Environmental factors
However, there were mammalian extinctions in the country: two massive elephant relatives (Palaeoloxodon namadicus and Stegodon namadicus), a hippo (Hexaprotodon sp), and a horse relative (Equus namadicus) were lost.
“So what's actually common to all of these animals? And, what was going on in the environment at this time? All the extinct species were large, slow reproducing species, and they go extinct when the climate is fluctuating. We know that environmental change can stress populations out, especially populations of animals that don't reproduce quickly. Elephants have a two-year pregnancy and it takes about six years between calving events. Hippos, when they're stressed out, don't breed well,” explains Dr. Jukar. “But based on the fossil record, we know that these animals have survived multiple periods of similar environmental change in the past. They only go extinct when people show up. So people probably were the last nail in the coffin for these animals. Had we not shown up, they would have probably been fine.”
Local extinction
India was also home to ostriches (Struthio camelus) and Dr. Jukar notes that humans may have been the reason for their local extinction. “We have ostriches in cave art and we have a lot of evidence of people using ostrich eggshells for ornamentation by making beads. Humans probably used eggs for food.
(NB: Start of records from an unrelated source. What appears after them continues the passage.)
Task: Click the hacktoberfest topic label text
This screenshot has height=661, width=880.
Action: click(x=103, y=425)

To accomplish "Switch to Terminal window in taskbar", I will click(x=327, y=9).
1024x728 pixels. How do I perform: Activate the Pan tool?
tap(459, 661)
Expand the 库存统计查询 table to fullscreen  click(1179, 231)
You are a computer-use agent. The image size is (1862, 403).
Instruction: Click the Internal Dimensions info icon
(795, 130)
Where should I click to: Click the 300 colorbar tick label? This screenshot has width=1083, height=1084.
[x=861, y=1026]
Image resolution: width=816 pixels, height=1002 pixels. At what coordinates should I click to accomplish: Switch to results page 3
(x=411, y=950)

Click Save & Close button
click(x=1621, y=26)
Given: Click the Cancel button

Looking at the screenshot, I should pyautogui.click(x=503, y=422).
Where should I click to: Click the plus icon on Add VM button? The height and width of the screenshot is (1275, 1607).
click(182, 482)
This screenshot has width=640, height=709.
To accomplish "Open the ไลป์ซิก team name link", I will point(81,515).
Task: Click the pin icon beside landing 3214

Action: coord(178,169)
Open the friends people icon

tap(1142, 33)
And obviously, if you start eating up their offspring, the populations are going to crash.”
Dr. Jukar adds that humans may be driving the extinction of the mammals that fought and survived. “So most of the animals which survived, had a fairly large geographic range. But today, these animals are being restricted to small pockets and in fragmented populations, a lot of interbreeding happens making the populations weaker. And with increased human pressure, it's just a matter of time before they start going extinct. So we need active conservation to make sure that these animals don't go the way of Indian hippos or ostriches.
Several factors
Prof. Parth R. Chauhan, a paleoanthropologist from IISER Mohali, who was not part of the study, says that different factors may be behind the extinction of different species. “I don't think humans played equal roles across the Indian Subcontinent for all the species that become extinct. Nor can you point fingers only at climate change. For example, hippos and ostriches become extinct roughly at the same time. But if you look at their respective adaptations, hippos are used to water environments and ostriches are used to dry environments. So you cannot assign climate climatic factors to both of the species equally across India. There cannot be one dominant factor across India for these extinctions and more studies are needed.”
He adds that one has to keep in mind that not all species are represented in the fossils and there are still missing links and biological dead ends.